What Is Coevolution?

The idea of coevolution goes back as far as Darwin, although he called it coadaptation, with coevolution being popularized in the 1960s.1 The general idea of coevolution is that when species X and species Y interact with each other, they influence each other’s evolution.2 These influences take a variety of forms but can be broadly condensed to a few categories.

Pairwise Coevolution

One of the major categories of coevolution is pairwise coevolution. The idea here is that there are two species involved, and they exert a strong influence on each other, such as in the case of a specialist pollinator on a specialist plant.
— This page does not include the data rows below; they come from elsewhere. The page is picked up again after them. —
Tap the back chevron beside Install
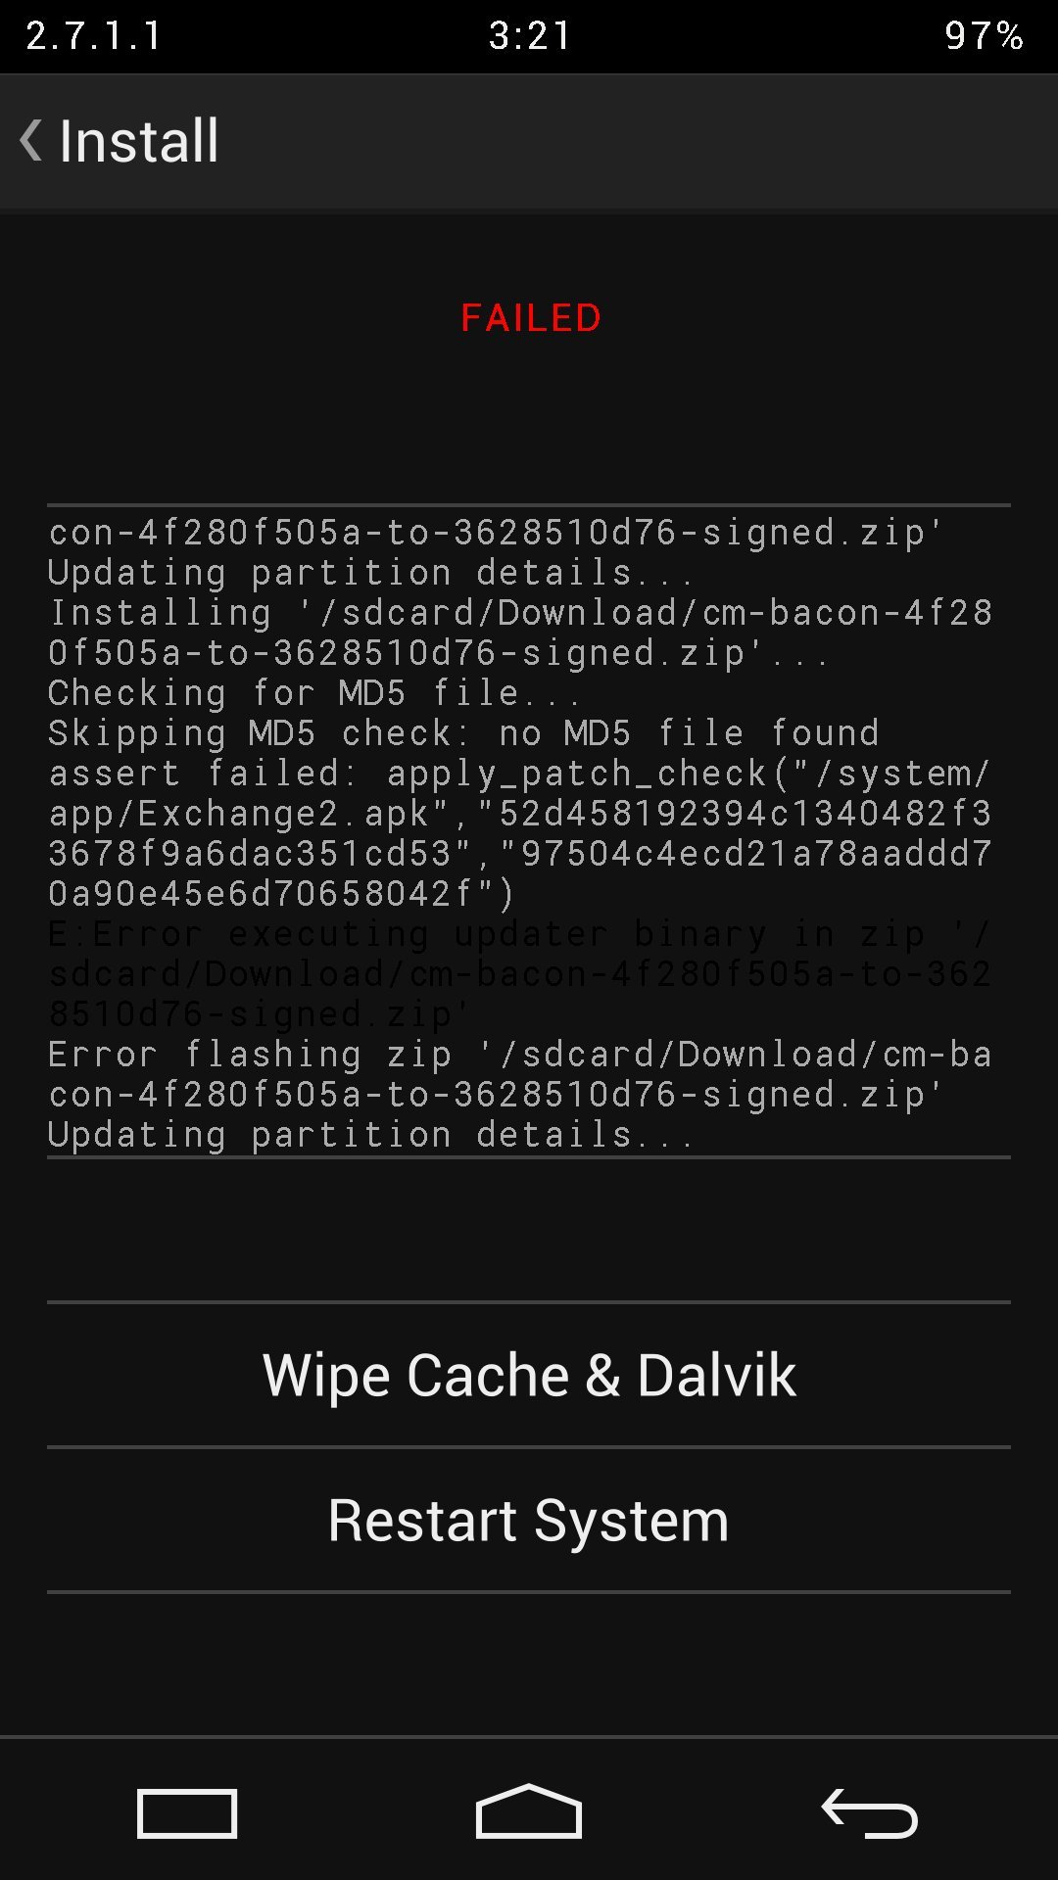Screen dimensions: 1058x1880 click(31, 140)
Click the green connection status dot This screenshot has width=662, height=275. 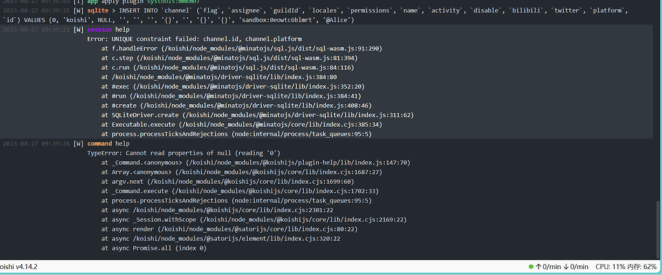(531, 267)
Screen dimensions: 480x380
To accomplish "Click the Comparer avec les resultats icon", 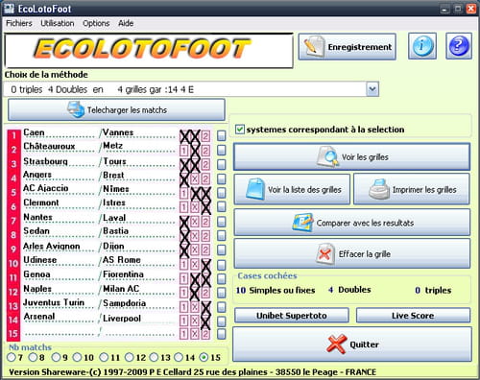I will click(x=302, y=223).
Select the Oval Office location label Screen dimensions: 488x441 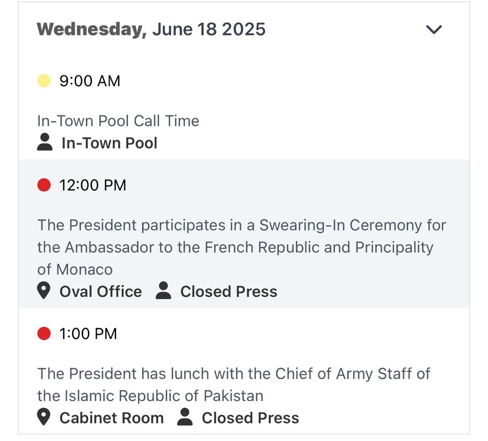tap(100, 291)
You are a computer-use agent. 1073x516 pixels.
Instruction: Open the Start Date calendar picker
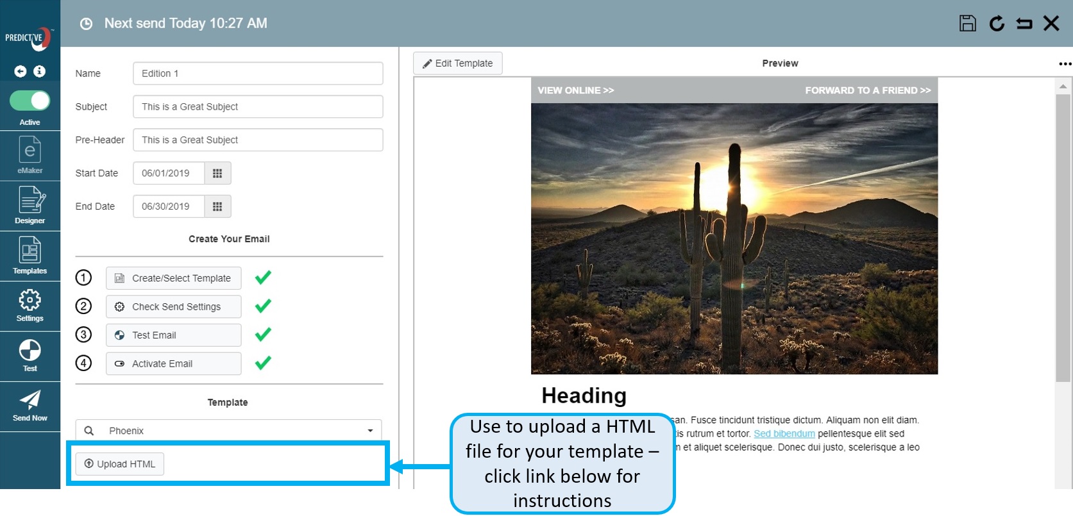point(217,173)
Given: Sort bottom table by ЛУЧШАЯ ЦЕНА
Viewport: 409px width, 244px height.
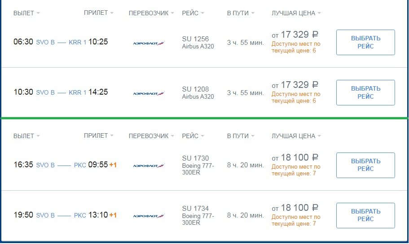Looking at the screenshot, I should (x=296, y=136).
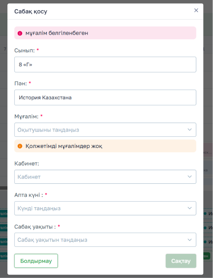Expand the Кабинет selection dropdown
This screenshot has height=278, width=213.
click(105, 177)
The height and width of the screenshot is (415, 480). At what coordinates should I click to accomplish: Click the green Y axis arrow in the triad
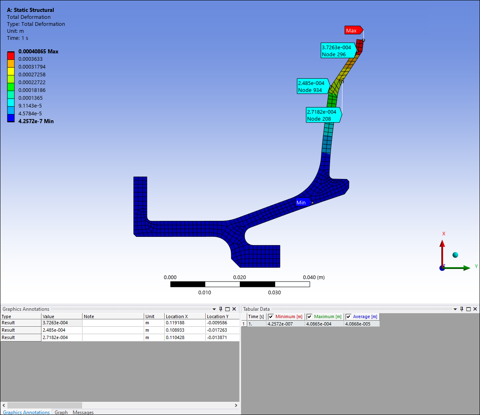tap(467, 268)
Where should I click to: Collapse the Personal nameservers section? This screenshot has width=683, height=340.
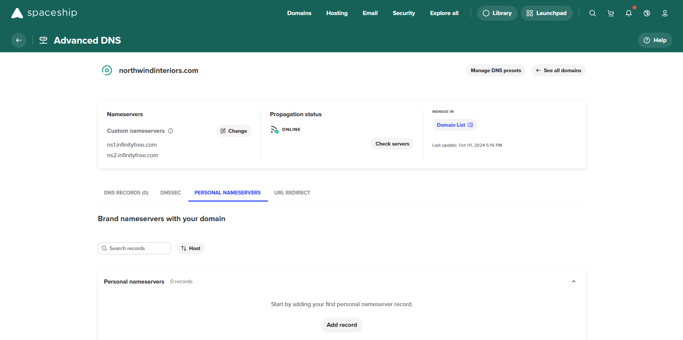pyautogui.click(x=574, y=281)
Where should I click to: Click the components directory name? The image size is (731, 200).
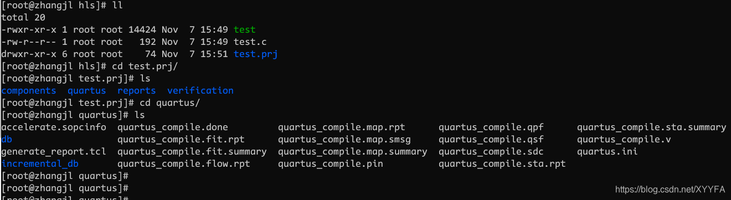coord(29,90)
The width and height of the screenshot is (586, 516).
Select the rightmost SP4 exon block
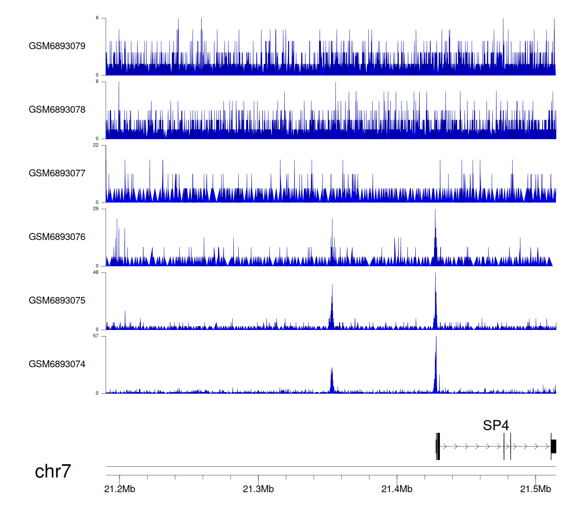point(554,446)
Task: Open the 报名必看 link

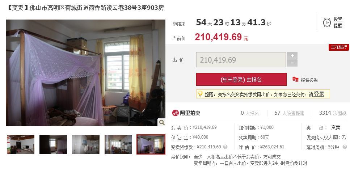Action: pos(309,80)
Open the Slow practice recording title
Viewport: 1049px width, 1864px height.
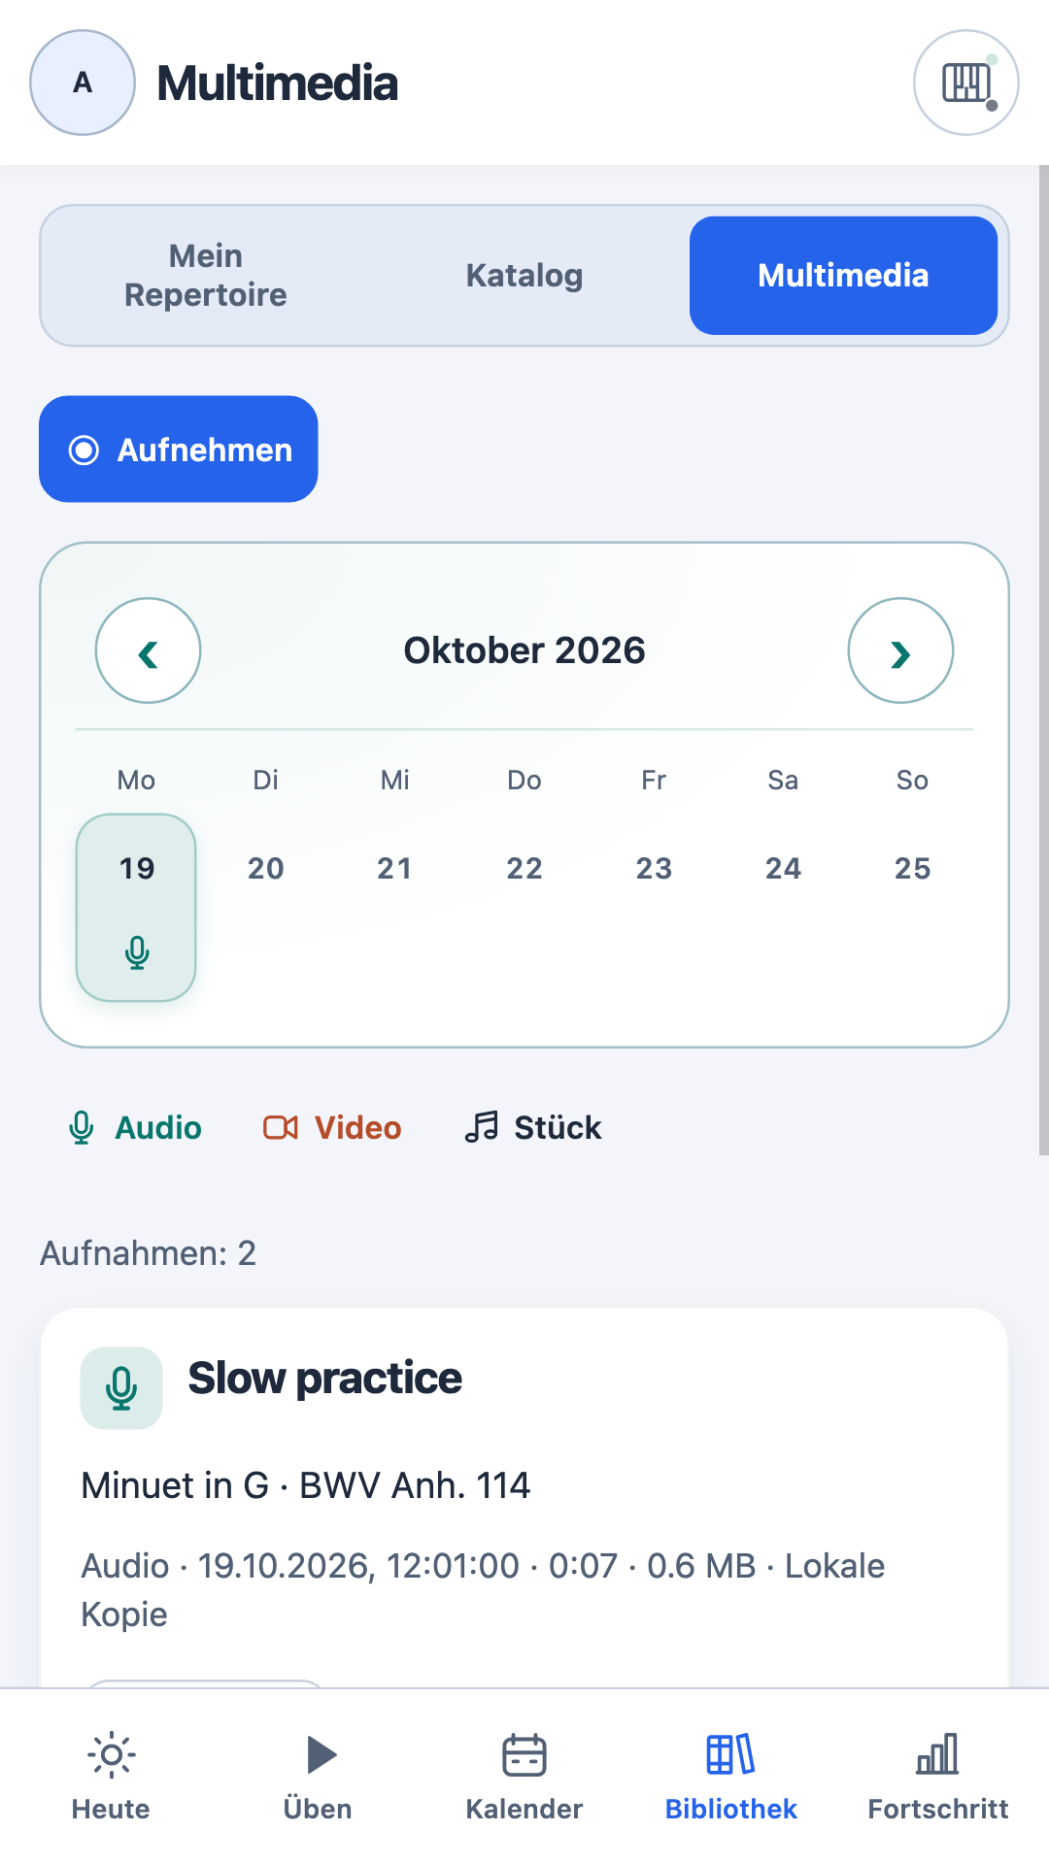(325, 1379)
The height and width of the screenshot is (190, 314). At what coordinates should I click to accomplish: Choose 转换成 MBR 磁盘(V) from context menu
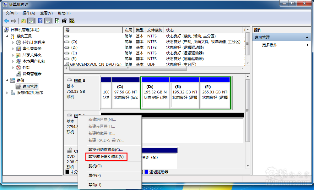106,156
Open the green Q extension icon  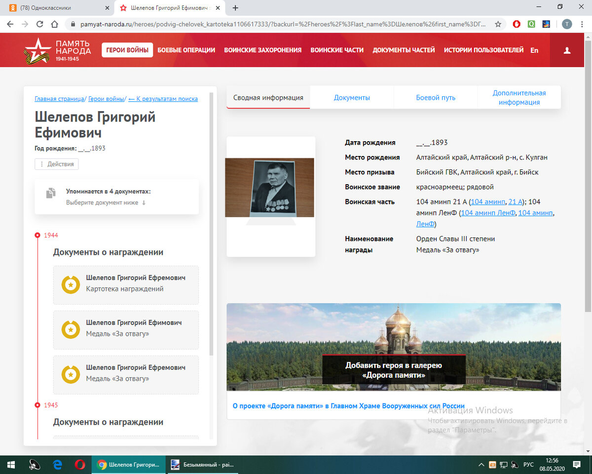coord(531,23)
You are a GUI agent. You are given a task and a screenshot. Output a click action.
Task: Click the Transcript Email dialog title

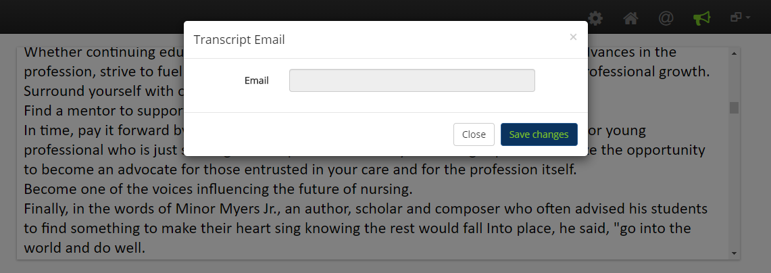click(x=239, y=40)
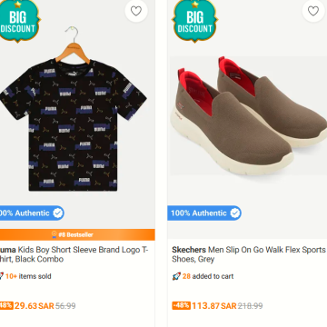Image resolution: width=327 pixels, height=327 pixels.
Task: Click 29.63 SAR price of Puma shirt
Action: tap(35, 306)
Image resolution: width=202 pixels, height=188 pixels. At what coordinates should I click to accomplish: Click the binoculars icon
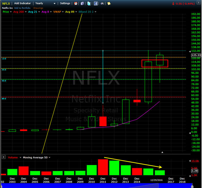[102, 3]
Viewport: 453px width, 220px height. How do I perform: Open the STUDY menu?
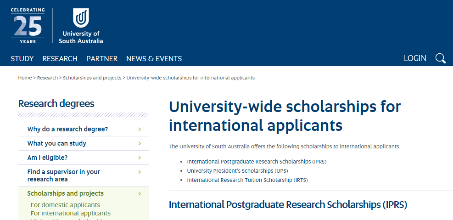pyautogui.click(x=22, y=59)
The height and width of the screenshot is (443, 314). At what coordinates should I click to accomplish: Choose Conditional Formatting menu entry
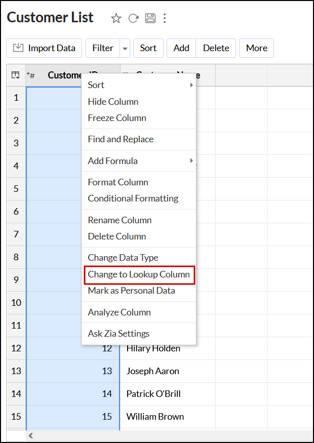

The classic example is that of the yucca moth and yucca flower relationship. The yucca flowers are specialized such that only specific yucca moth species can pollinate them. In turn, the yucca moths must lay their eggs on yucca flowers so that their young can have food after hatching.3

A similar example occurs in the plant genus Leonardoxa, where ants live in symbiosis with the plant by burrowing into the plant. The shape and size of the organ the ants live in strongly influences ant traits.4 And another common example is the fig wasps and figs. The figs are dependent on the wasps for pollination. The wasps use the figs as homes for their eggs and their larva. The fig reproductive traits appear to also influence the reproductive success of the wasps.5

Female wasp on a fig. Nikhilmore, CC BY-SA 4.0, via Wikimedia Commons.

Gene-for-Gene Model

Another major subcategory of coevolution is the gene-for-gene model. The model assumes that there is a gene in an organism that produces a trait that interacts with a trait in a different organism. This model is famously common in plant pathology, where a resistance allele matches an allele for avirulence in the pathogen. Where these alleles match, the plant is not infected. If there is no match, infection occurs.6

A famous example is the flax and flax rust interaction, where products from the avirulence gene enter the host, are recognized by the resistance gene, and thereby generate a plant response.7 A similar response occurs in the common plant model organism Arabidopsis thaliana, where two resistance genes pair with two avirulence genes to confer resistance to a pathogen.8 These gene-for-gene systems are known in multiple other species as well.9^,10

Flax with flax rust. CSIRO, CC BY 3.0, via Wikimedia Commons.

Diffuse Coevolution

Diffuse coevolution is a more complex model, as it involves multiple species interacting with multiple other species. It has been suggested for the relationship between milkweeds and milkweed beetles, where each beetle is specialized to a specific species of milkweed to survive on its toxins.11^,12 It has also been applied to plants whose seeds are dispersed by birds, where the plants that produce fruit during the dry season produce fruits with higher water content to help nourish their distributors.13

Another example is a mite that parasitizes two dragonfly species, where only one is resistant. The mite does not distinguish; instead, it simply tracks the susceptible host and times its eggs to hatch when the susceptible host is most readily available. It will still infect both when the more resistant host is available.14 And acacia trees engage in mutualism with ants living on their trunk, with the ants getting a home, and the tree getting defense against herbivores. Multiple ant lineages exist on acacia trees, some of which provide only minimal or no protection to the trees, and multiple lineages are often found on the same tree.15

Milkweed bug adult and two juveniles. Photo by Greg Hume (Greg5030), CC BY 3.0, via Wikimedia Commons.

Is Coevolution a Problem for Biblical Creationists?

Many of these scenarios are very simple to explain without the overarching evolutionary baggage. For one thing, many of these coevolutions/mutualisms could easily be explained by our Creator either designing their systems for his glory or for the organisms’ survival in a post-fall world, but most could have arisen within even the shorter biblical timespan of only about 6,000 years. For example, the gene-for-gene model is no surprise to biblical creationists. Mutations occur regularly in every organism, and in any population, there are any number of mutations for any given trait. Suppose that host X mutates such that it now has resistance to pathogen Y. There will be a few members of pathogen Y to which the novel mutation is not resistant. Because these are the only members of pathogen Y that can now infect a host, they will be reproductively favored and quickly rise to dominate the local population. The gene-for-gene model is quite similar to bacterial resistance to antibiotics (although with different underlying genetics) and has nothing to do with molecules-to-man evolution.

Similarly, pairwise coevolution is very straightforward. Creationists do not believe in fixity of species. When a host species, like the aforementioned figs for example, develops slightly modified traits, it is completely reasonable that the wasps best suited to the new traits of their hosts might stick with the host, while the ones well adapted to the previous host would remain there. Again, this has nothing to do with molecules-to-man evolution, simply the development of new species or new biotypes.

Diffuse coevolution is harder to quantify because of the multiple species being involved. However, like pairwise coevolution, this has nothing to do with making men from apes. It only relates to diversification. Thus coevolution really isn’t evolution: It’s basically just species developing matching traits due to either mutual or individual dependence.